* WHAT TO WORK ON
Rewrite every line of the records below, from the line containing "Topór Honshu Midnight Forge E... (662, 333)" through the line containing "Miecze United Cutlery () (114, 118)", both included, and give only those lines. Multiply each click coordinate in the answers by 2.45 and round it to the nearest whole number, rounding halves up.

══ SUPPLIED ENTRIES

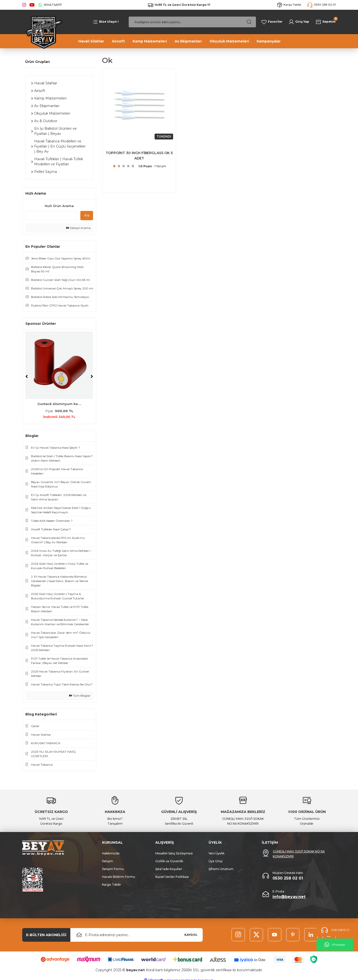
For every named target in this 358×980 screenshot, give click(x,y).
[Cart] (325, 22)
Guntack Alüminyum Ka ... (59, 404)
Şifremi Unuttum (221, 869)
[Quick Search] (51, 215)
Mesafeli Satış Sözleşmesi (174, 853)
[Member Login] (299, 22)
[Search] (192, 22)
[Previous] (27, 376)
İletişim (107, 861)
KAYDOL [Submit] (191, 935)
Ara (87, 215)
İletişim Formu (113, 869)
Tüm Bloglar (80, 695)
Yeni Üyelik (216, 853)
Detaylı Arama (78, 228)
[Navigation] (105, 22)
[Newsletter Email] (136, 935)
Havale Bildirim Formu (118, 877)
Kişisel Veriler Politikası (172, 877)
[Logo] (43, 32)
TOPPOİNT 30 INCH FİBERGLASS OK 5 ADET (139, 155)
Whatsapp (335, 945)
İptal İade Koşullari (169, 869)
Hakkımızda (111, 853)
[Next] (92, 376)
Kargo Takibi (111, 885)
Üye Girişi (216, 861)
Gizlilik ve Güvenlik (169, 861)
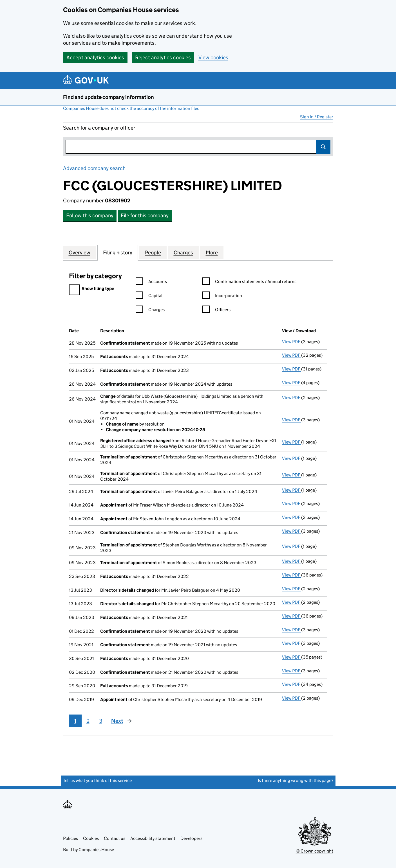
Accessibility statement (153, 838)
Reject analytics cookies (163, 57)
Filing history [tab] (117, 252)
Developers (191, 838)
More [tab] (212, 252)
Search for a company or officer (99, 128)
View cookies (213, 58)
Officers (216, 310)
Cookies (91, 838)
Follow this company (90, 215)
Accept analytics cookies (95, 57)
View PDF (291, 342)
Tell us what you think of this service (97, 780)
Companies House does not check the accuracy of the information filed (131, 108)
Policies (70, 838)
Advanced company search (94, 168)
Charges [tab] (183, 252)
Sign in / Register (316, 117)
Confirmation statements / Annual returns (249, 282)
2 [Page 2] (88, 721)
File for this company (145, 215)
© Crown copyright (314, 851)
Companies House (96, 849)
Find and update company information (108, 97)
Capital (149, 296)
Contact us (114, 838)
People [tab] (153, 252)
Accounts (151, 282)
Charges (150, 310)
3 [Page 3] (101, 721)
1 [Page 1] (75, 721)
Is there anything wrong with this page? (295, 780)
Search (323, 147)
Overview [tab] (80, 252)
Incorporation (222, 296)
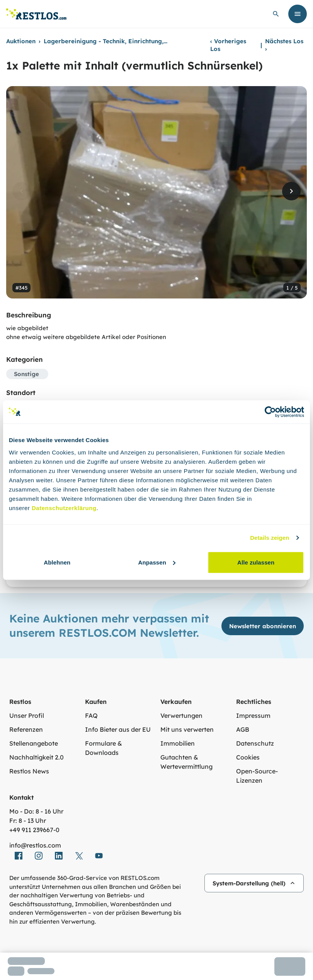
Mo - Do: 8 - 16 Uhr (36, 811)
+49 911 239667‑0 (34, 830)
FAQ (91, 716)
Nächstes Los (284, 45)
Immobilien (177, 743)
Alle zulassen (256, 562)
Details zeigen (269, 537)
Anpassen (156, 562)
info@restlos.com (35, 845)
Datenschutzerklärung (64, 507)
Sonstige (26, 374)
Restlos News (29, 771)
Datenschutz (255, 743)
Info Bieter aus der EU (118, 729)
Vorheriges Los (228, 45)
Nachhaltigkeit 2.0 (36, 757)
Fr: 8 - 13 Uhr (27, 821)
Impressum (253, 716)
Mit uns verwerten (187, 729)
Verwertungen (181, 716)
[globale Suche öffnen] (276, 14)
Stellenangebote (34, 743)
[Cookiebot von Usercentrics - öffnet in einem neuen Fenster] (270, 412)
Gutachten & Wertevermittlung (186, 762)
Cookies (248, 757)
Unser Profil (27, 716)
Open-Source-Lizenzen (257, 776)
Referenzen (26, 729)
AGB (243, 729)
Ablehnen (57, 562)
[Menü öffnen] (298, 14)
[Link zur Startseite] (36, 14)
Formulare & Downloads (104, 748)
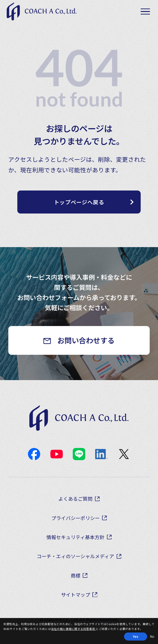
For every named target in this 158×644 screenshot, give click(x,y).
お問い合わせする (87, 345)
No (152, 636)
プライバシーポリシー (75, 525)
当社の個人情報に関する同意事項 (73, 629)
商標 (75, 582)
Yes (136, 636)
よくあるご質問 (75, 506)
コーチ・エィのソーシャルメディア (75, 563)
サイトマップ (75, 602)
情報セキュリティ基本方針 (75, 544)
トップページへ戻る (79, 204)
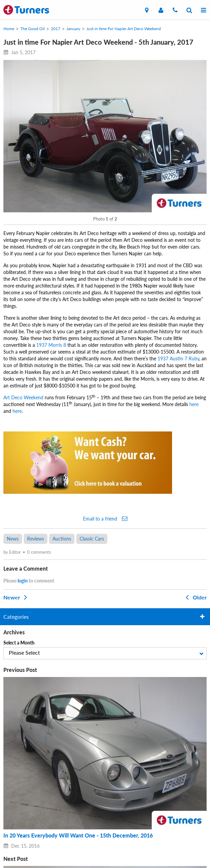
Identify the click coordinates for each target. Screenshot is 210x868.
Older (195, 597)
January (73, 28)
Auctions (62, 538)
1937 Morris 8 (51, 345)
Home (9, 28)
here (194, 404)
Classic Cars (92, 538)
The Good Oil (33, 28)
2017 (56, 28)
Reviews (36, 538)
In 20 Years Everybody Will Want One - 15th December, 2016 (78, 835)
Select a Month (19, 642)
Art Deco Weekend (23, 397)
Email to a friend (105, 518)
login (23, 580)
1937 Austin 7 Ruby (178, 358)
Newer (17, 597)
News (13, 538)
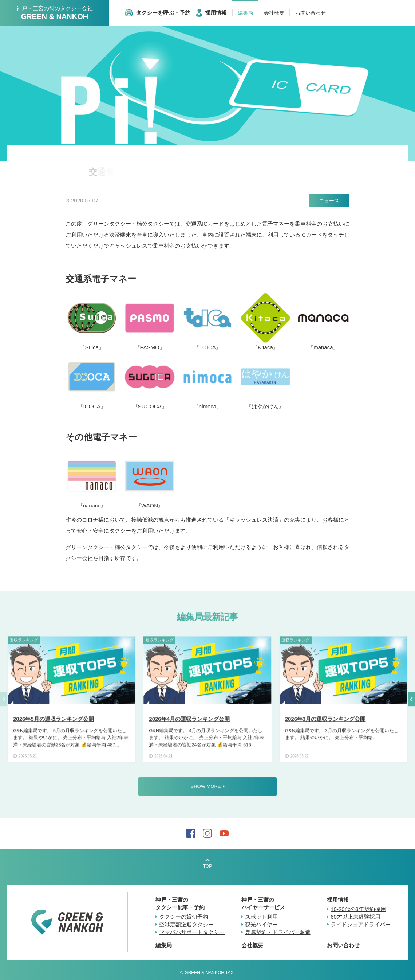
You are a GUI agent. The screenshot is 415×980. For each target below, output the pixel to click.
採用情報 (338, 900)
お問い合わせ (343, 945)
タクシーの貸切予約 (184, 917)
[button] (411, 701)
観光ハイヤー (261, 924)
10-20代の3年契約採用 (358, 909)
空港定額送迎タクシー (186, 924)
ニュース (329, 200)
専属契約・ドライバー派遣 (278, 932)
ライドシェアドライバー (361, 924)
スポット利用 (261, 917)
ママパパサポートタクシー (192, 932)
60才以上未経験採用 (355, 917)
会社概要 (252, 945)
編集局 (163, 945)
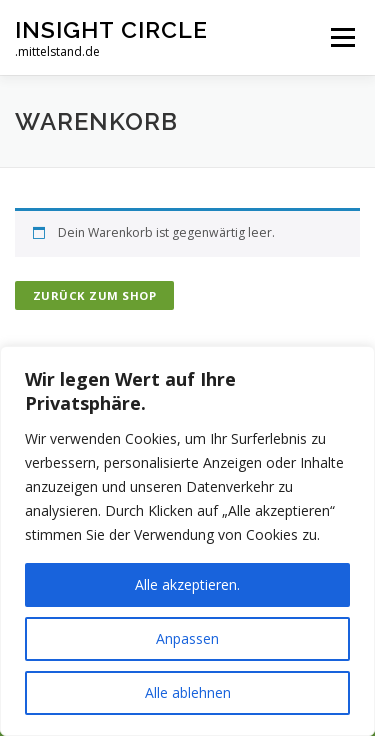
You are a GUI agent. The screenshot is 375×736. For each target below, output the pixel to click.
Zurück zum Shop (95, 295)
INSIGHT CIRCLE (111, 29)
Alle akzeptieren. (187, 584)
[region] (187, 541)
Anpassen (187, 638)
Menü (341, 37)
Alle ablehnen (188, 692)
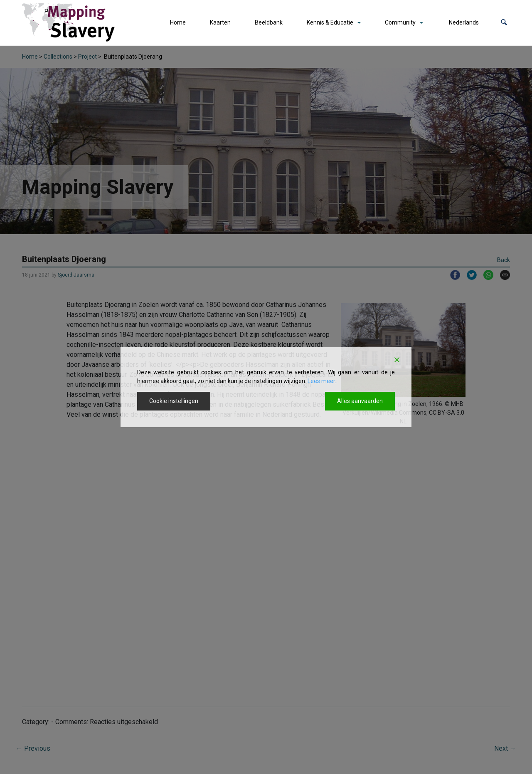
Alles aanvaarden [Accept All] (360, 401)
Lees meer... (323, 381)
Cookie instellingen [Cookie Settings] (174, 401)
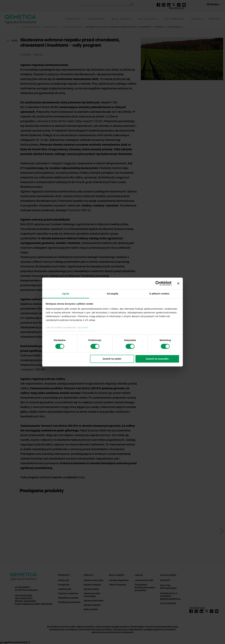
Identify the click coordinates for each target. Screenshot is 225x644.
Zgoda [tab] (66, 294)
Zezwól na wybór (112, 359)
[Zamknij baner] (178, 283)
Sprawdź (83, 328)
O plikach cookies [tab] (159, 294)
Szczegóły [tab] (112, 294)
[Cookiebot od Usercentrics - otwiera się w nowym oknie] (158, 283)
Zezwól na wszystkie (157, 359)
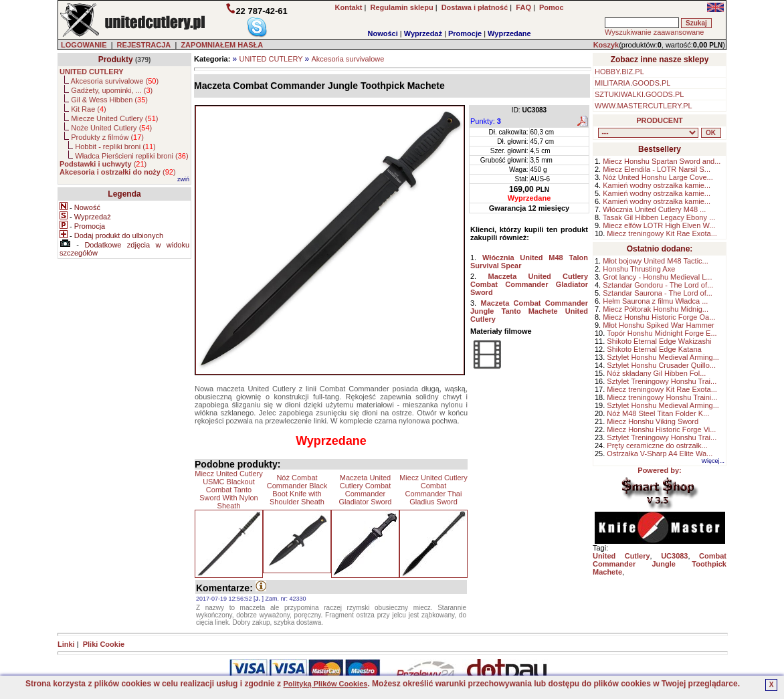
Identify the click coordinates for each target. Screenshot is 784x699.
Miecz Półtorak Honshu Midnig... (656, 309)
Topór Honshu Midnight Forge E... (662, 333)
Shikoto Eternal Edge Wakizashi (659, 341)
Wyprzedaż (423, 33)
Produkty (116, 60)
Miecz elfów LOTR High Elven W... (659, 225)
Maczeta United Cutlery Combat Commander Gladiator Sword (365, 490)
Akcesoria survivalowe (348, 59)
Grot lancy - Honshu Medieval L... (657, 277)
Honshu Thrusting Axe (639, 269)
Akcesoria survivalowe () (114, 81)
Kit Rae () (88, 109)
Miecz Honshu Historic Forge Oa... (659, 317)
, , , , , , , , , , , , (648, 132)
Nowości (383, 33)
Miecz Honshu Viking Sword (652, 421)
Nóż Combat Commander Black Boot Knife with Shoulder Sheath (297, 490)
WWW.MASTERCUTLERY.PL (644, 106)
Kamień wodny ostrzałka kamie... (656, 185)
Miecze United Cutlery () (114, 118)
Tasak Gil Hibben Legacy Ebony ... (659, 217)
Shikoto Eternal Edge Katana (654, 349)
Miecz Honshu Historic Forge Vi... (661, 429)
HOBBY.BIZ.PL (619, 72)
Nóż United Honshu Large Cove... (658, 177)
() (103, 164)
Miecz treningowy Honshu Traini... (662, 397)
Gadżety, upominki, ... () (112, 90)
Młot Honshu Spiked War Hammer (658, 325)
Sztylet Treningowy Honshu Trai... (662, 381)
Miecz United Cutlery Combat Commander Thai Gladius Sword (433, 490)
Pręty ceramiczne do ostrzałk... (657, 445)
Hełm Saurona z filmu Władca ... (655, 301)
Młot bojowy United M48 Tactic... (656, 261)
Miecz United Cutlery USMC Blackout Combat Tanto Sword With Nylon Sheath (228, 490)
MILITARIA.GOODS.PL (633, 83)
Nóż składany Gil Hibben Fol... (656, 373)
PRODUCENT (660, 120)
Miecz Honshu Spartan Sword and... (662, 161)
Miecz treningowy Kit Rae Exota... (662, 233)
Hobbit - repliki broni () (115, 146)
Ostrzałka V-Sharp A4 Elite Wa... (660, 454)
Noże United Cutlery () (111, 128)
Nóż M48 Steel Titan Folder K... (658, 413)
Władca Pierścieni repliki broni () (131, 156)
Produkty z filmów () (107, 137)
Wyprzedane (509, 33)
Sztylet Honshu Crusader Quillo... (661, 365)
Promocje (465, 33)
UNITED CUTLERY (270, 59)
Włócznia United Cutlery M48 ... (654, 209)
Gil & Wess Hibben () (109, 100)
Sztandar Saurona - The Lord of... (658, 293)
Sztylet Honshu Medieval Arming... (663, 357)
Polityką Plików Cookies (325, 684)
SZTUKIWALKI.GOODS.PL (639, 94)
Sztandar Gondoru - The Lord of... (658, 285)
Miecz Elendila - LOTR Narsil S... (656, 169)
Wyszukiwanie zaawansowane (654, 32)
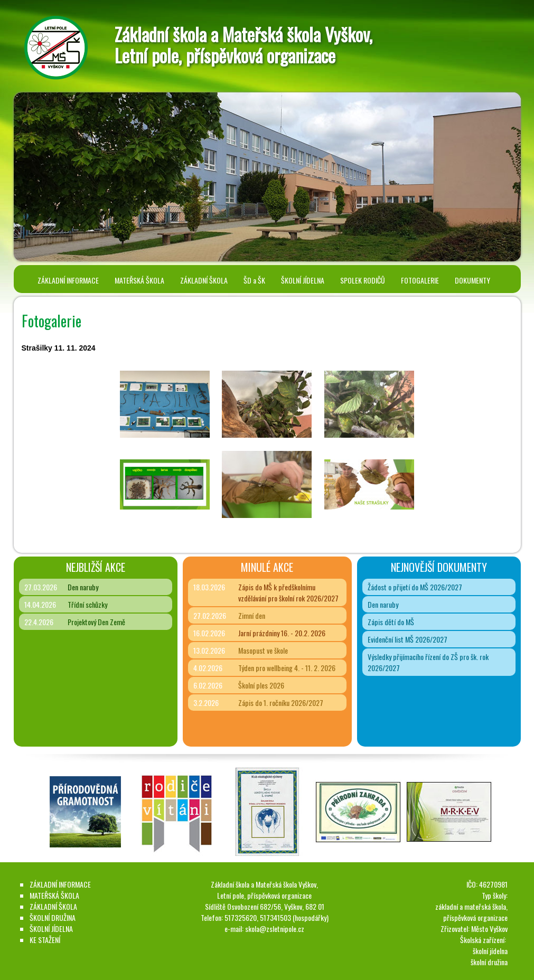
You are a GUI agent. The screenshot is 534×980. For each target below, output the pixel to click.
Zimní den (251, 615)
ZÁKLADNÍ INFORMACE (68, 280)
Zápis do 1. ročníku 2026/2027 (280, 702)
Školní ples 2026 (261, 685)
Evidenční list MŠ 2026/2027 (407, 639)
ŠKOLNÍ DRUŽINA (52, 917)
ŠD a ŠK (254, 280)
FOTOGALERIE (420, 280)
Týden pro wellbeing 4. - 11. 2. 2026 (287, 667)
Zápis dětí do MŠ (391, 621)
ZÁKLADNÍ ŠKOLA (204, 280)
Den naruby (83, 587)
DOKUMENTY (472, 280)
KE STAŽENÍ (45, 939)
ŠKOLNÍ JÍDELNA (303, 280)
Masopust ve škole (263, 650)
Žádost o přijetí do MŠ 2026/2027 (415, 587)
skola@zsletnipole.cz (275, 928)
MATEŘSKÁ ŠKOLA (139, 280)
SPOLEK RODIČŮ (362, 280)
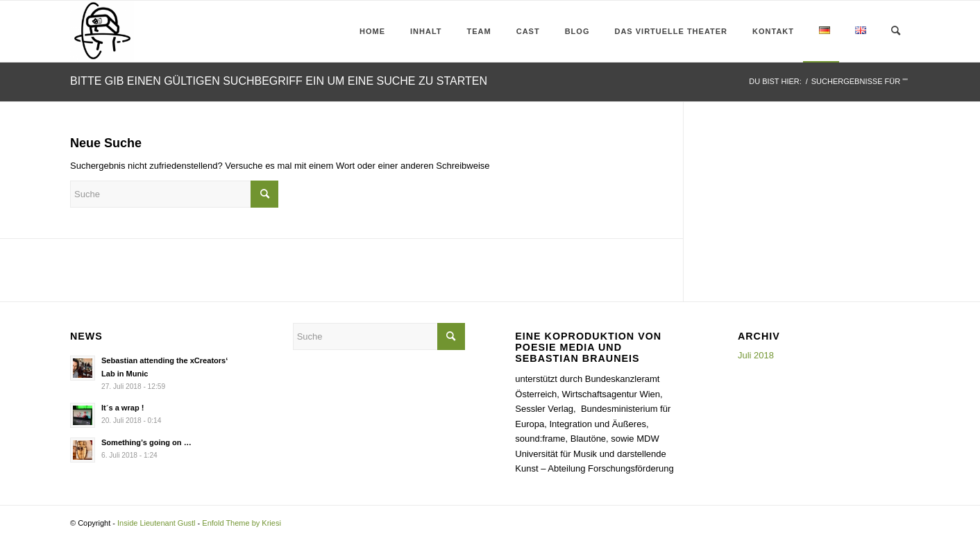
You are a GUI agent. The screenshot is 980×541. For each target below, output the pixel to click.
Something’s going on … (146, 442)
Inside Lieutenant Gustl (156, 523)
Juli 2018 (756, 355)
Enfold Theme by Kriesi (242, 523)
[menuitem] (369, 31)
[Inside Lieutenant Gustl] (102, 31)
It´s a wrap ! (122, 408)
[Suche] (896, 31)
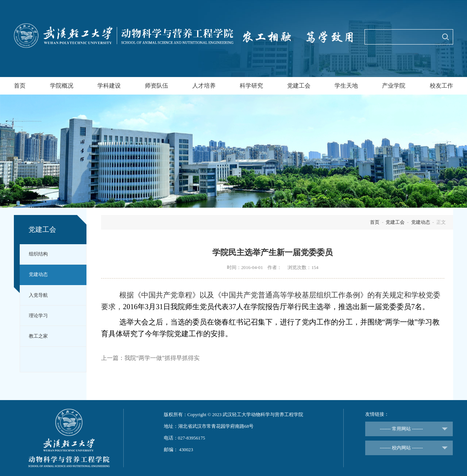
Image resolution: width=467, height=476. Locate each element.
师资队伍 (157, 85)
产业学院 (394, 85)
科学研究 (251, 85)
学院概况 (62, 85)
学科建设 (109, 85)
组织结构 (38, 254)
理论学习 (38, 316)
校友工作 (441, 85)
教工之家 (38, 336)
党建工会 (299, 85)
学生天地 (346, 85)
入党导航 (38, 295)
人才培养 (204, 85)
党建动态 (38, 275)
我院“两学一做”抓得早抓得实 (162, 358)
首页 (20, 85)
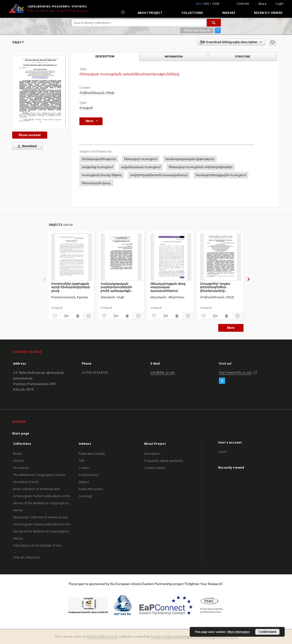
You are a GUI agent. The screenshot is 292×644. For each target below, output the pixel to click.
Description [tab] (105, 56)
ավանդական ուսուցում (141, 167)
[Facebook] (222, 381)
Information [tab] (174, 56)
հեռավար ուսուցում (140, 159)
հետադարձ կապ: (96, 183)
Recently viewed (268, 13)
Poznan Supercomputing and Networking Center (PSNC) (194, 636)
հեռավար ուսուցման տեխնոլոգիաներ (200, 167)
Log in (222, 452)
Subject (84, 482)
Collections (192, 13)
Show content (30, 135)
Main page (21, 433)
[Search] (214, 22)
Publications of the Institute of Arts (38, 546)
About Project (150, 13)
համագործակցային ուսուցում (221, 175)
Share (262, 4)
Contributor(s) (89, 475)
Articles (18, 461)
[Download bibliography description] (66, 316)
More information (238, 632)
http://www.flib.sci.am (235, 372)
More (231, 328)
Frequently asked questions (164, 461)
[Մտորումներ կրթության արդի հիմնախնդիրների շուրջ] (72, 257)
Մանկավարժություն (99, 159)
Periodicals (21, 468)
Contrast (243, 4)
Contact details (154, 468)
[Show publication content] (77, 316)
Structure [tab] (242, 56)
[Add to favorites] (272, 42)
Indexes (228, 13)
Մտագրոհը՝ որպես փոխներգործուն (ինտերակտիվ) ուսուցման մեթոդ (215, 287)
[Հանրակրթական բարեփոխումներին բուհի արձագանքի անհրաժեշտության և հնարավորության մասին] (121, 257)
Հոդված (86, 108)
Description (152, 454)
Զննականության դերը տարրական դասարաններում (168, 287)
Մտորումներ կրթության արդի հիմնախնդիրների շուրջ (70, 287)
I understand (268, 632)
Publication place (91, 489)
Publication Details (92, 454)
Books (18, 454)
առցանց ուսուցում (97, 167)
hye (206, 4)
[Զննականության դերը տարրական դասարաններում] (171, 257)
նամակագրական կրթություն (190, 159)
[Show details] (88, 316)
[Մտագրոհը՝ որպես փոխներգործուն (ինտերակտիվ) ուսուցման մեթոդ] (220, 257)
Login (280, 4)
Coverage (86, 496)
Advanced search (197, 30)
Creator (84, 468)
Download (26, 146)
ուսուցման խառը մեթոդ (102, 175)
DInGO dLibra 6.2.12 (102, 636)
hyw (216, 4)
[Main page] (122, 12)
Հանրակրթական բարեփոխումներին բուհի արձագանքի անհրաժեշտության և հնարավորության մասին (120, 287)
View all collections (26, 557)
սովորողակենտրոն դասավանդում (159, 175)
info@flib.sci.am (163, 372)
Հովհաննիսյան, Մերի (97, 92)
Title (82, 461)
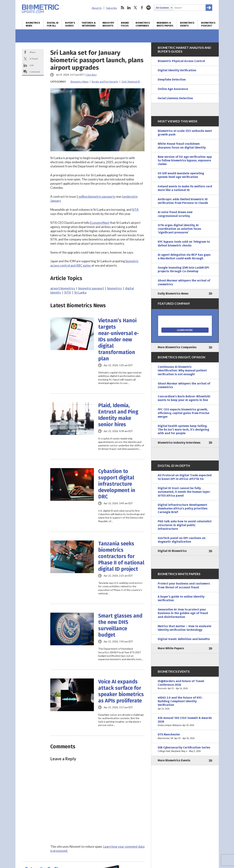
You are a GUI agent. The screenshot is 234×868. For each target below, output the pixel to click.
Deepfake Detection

════

* FINAL RESULT
Topór Honshu Midnight Forge E... (1622, 816)
Shikoto Eternal Edge Wakizashi (1615, 835)
Wyprzedaż (1036, 81)
Produkty (284, 147)
Miecz elfów LOTR High Elven W... (1615, 551)
Maczeta United Cutlery Combat Commander Gladiator Sword (894, 1201)
Akcesoria survivalowe (853, 145)
Grot lancy - Honshu Medieval L... (1610, 679)
Honshu Thrusting Axe (1566, 659)
Akcesoria survivalowe () (279, 198)
Kit Rae () (216, 267)
Miecz Honshu Historic Forge Oa... (1615, 777)
, , , , , , , , , , , , (1588, 323)
Nowości (938, 81)
Miecz Honshu Viking Sword (1597, 1031)
Nóż Combat Commander Black Boot Knife with Shoulder Sheath (728, 1201)
WWW.MASTERCUTLERY.PL (1578, 260)
Kamień wodny ostrzałka kamie... (1607, 453)
Miecze United Cutlery () (279, 289)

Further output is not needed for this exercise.